[Stored data entries]
========================================

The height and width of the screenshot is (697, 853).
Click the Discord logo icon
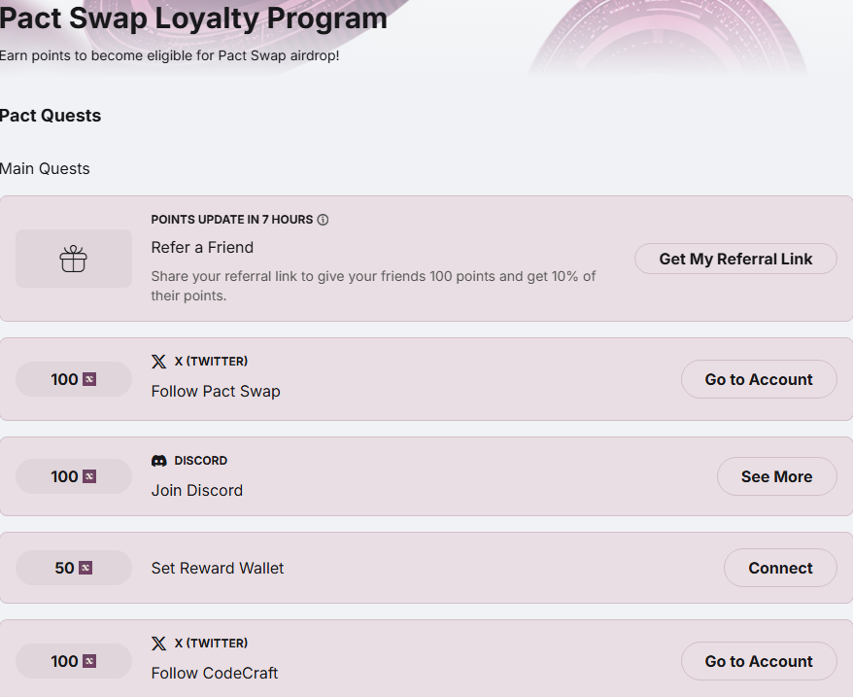pyautogui.click(x=159, y=461)
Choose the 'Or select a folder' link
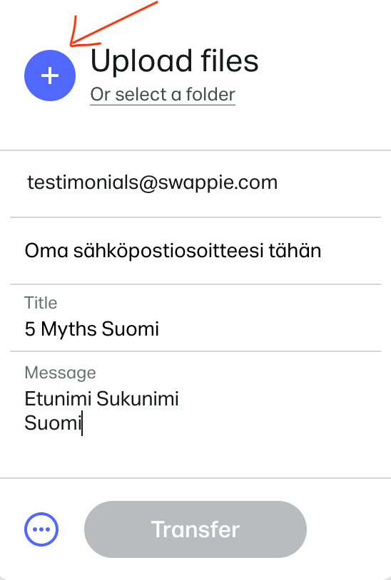The image size is (391, 580). [163, 95]
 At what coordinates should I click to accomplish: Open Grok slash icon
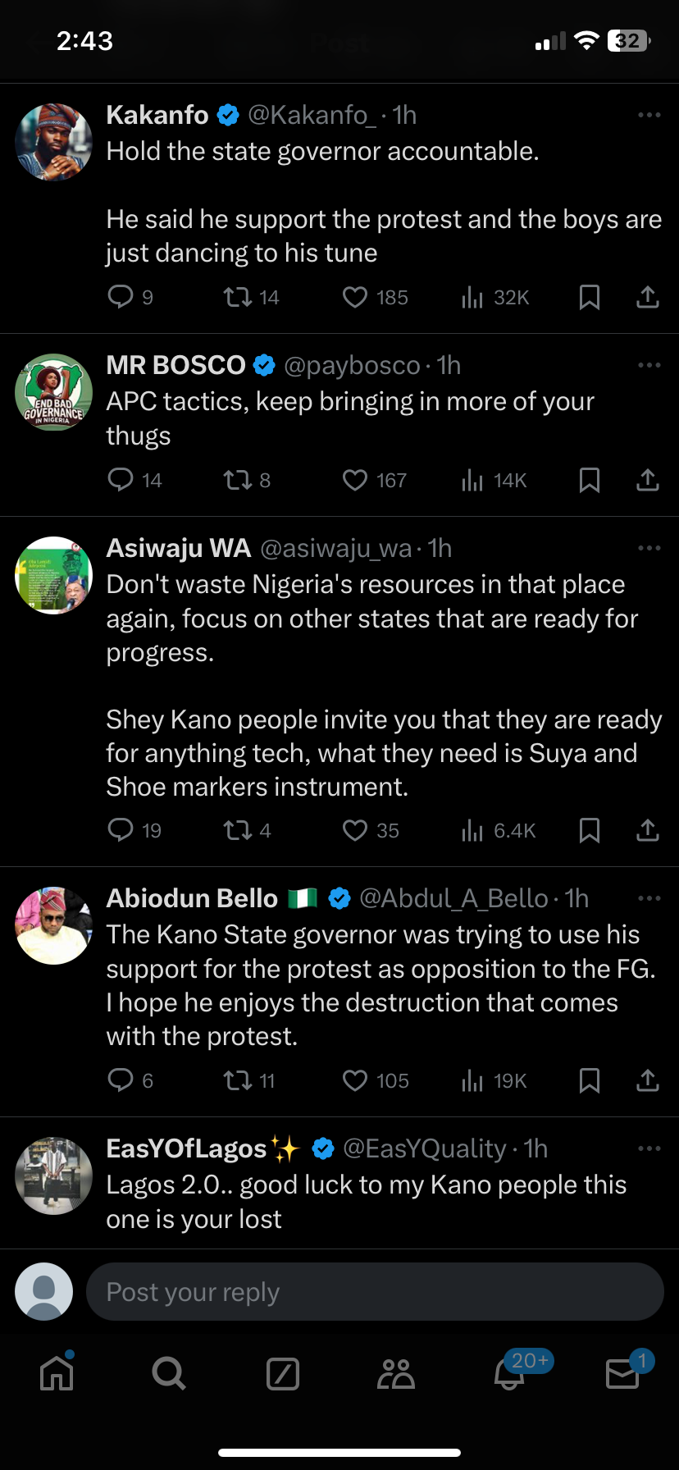click(283, 1373)
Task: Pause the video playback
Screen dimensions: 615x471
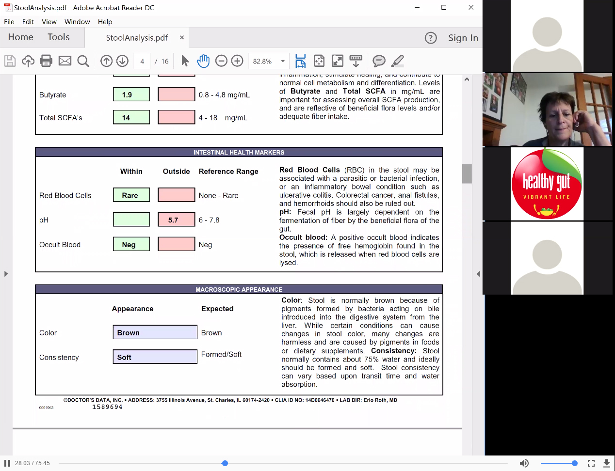Action: point(7,463)
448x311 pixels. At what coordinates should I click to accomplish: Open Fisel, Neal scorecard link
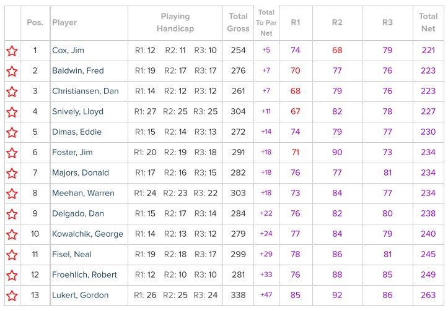click(x=72, y=254)
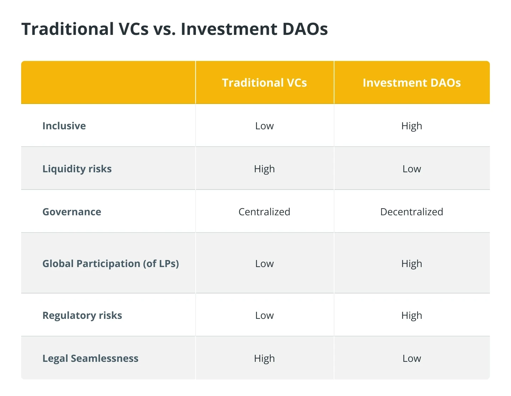Select the Liquidity risks row label
The image size is (511, 396).
tap(77, 169)
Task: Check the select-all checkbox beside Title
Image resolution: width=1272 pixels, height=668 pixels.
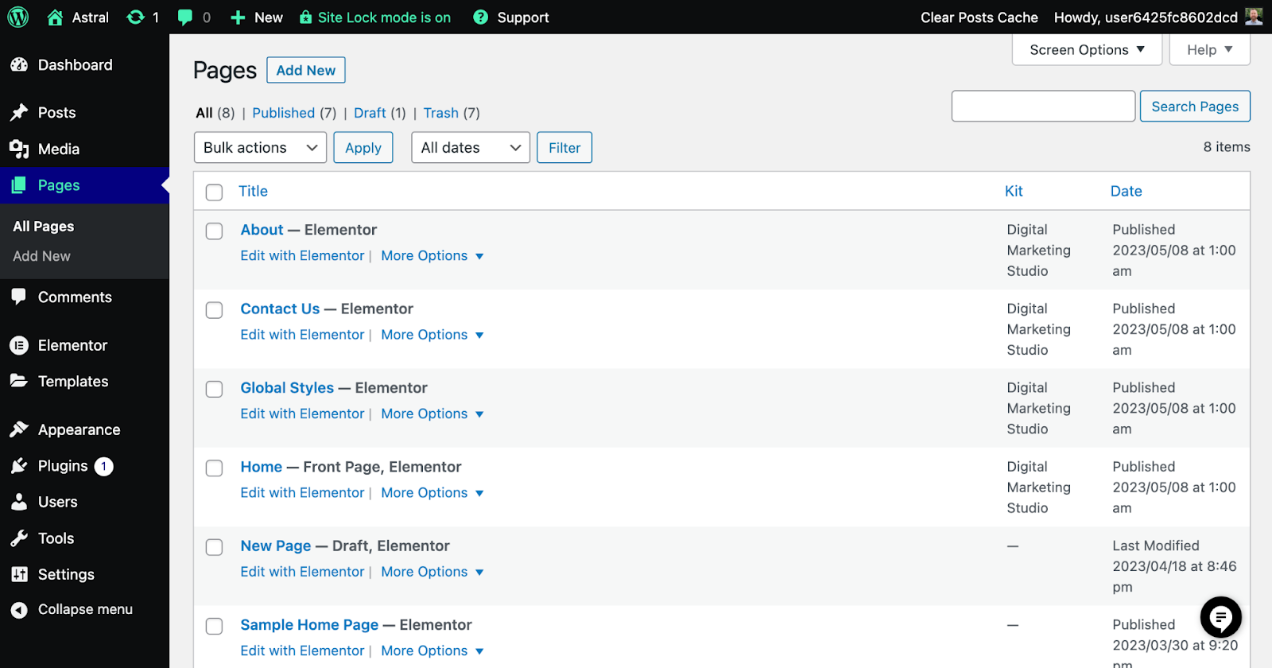Action: pyautogui.click(x=215, y=192)
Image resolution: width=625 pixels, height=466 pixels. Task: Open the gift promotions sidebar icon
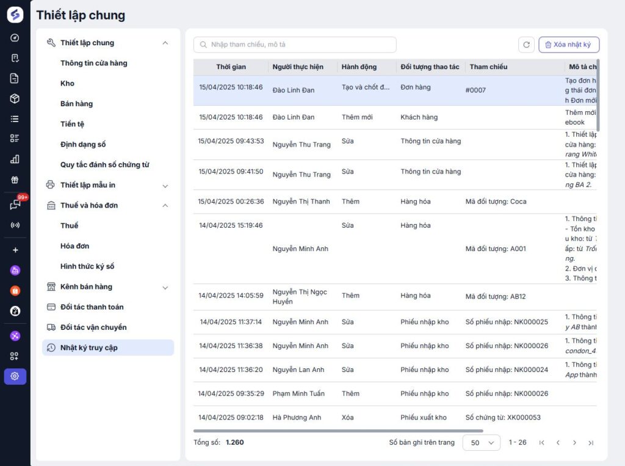15,180
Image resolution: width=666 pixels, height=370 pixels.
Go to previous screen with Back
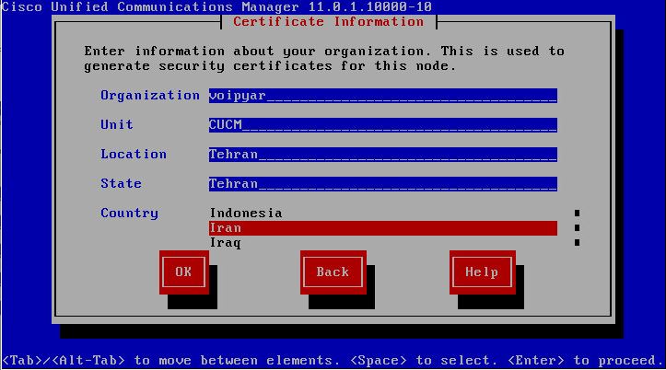pyautogui.click(x=333, y=272)
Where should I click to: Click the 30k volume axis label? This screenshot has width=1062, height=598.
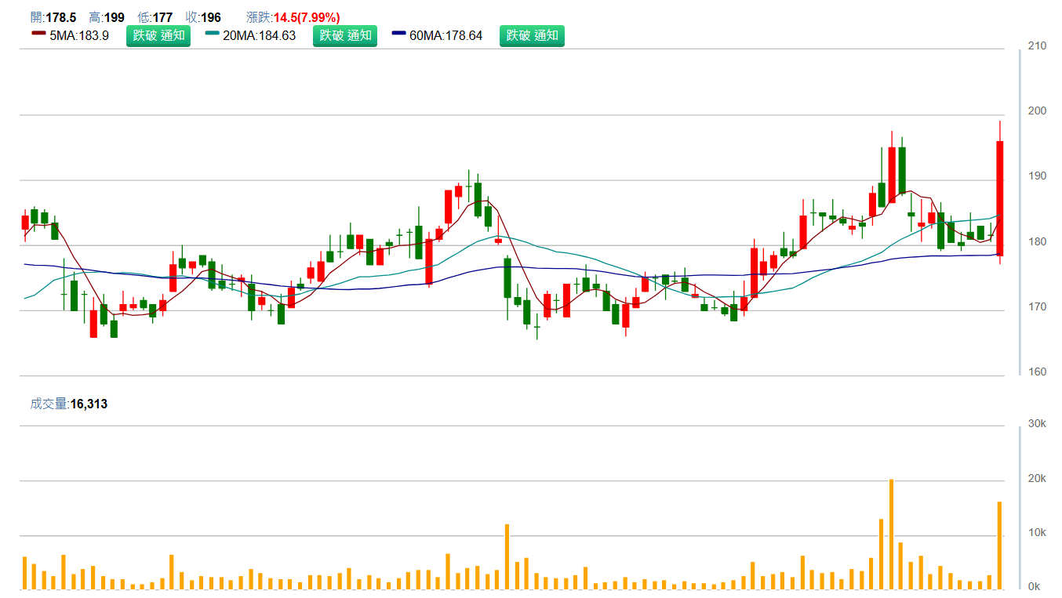(1037, 424)
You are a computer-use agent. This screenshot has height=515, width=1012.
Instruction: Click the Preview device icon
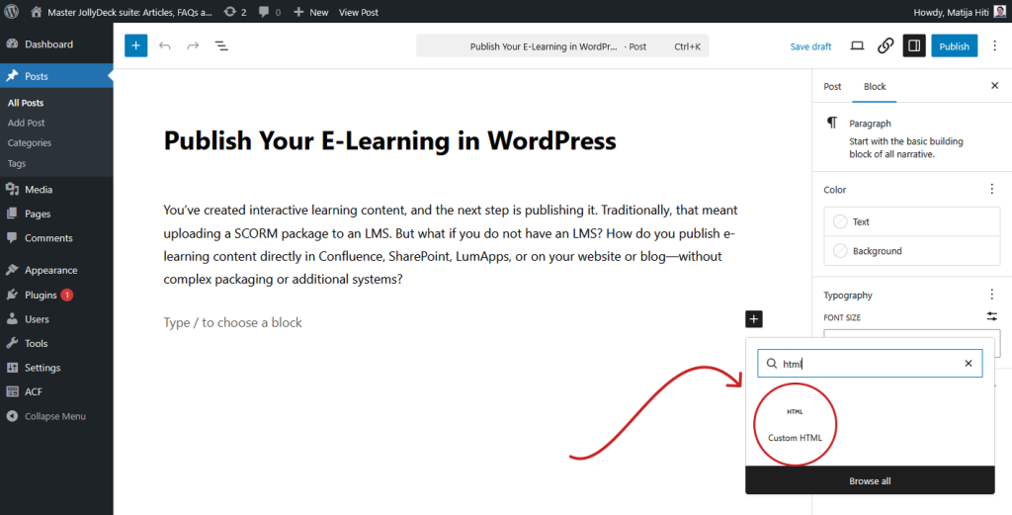(857, 45)
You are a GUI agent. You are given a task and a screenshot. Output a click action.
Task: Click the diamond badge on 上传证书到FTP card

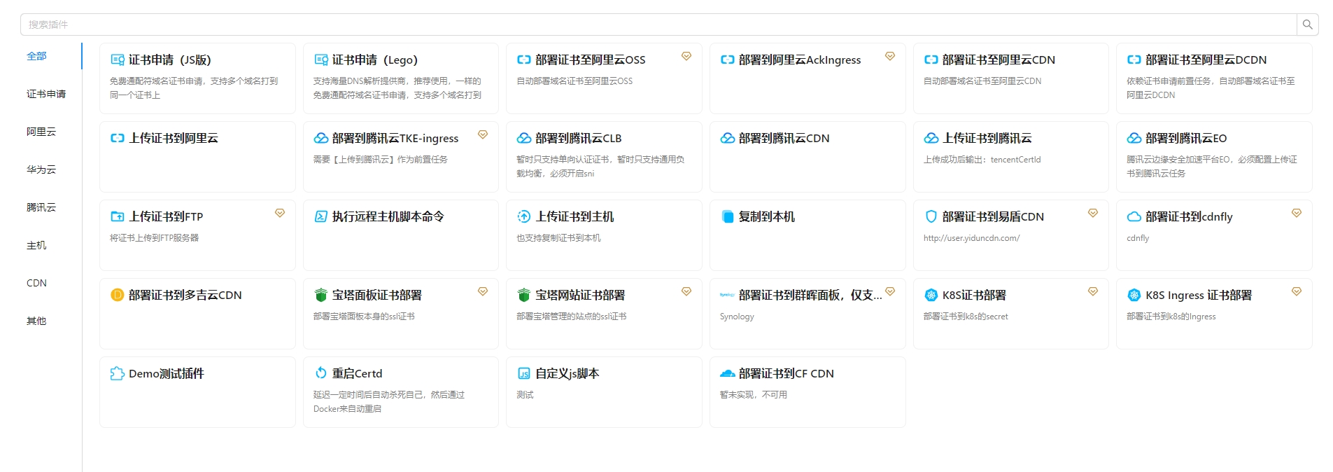[x=280, y=213]
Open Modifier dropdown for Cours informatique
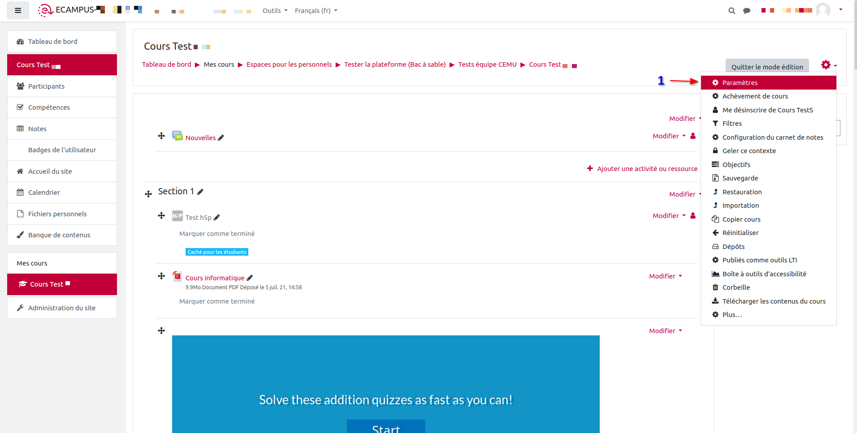The height and width of the screenshot is (433, 857). click(x=665, y=276)
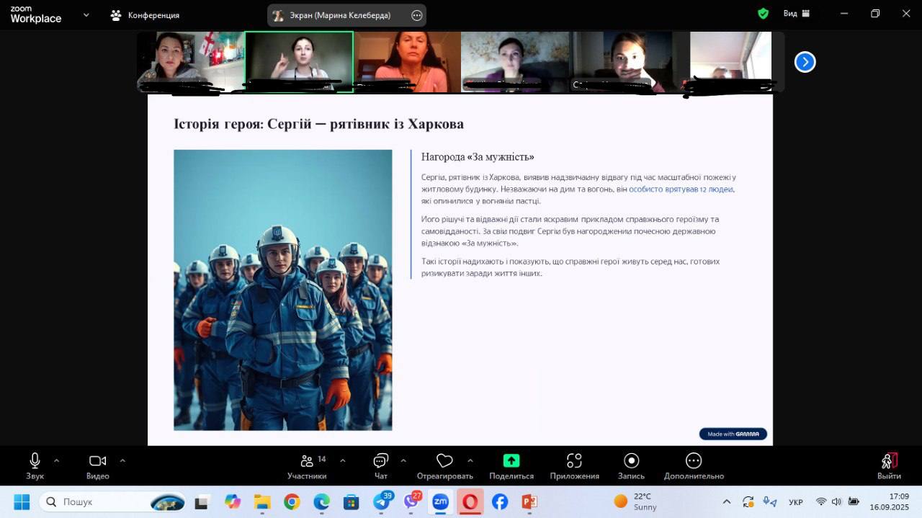Click the green encryption shield icon
922x518 pixels.
764,14
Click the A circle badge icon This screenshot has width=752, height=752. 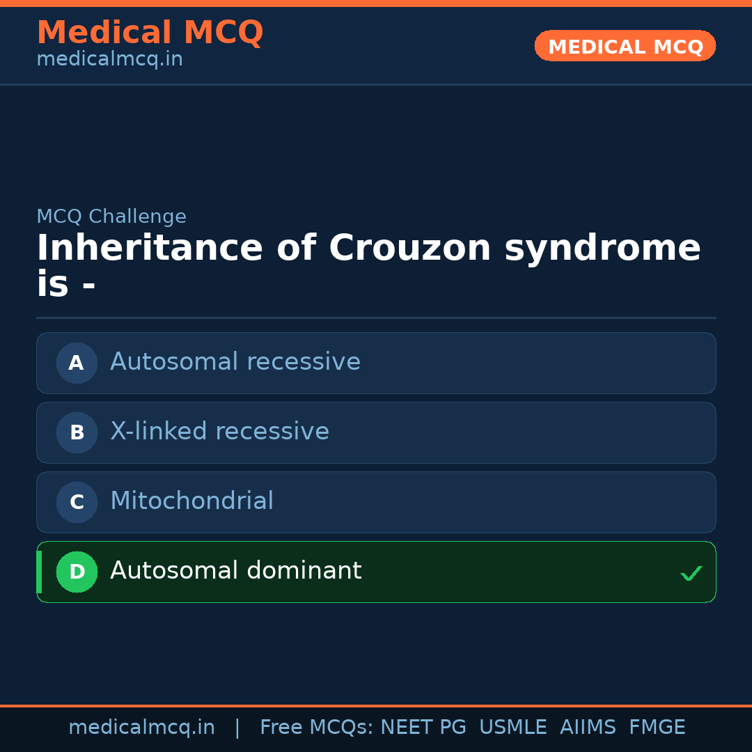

========================================

◆ **WORK REQUIRED**
The job here is to retype the data exactly, with no pictures included.

◆ **REPLY TO THE EXERCISE**
The height and width of the screenshot is (697, 853).
Click the Discord logo icon
pyautogui.click(x=159, y=461)
Choose the 'Or select a folder' link
The image size is (391, 580). [163, 95]
 At what coordinates should I click to accomplish: Open Grok slash icon
click(283, 1373)
Task: Pause the video playback
Screen dimensions: 615x471
Action: point(7,463)
448x311 pixels. At what coordinates should I click to accomplish: Open Fisel, Neal scorecard link
click(x=72, y=254)
Select the Liquidity risks row label
The image size is (511, 396).
tap(77, 169)
Task: Check the select-all checkbox beside Title
Image resolution: width=1272 pixels, height=668 pixels.
Action: pyautogui.click(x=215, y=192)
Image resolution: width=625 pixels, height=466 pixels. Task: Open the gift promotions sidebar icon
15,180
Image resolution: width=666 pixels, height=370 pixels.
Go to previous screen with Back
pyautogui.click(x=333, y=272)
Where should I click to: Click the 30k volume axis label? This screenshot has width=1062, height=598.
(1037, 424)
You are a computer-use agent. This screenshot has height=515, width=1012.
Instruction: Click the Preview device icon
(857, 45)
You are a GUI agent. You are given a task and a screenshot. Output a click action.
Task: Click the diamond badge on 上传证书到FTP card

[x=280, y=213]
Open Modifier dropdown for Cours informatique
The height and width of the screenshot is (433, 857). click(x=665, y=276)
Click the green encryption shield icon
922x518 pixels.
764,14
Click the A circle badge icon This screenshot has width=752, height=752. 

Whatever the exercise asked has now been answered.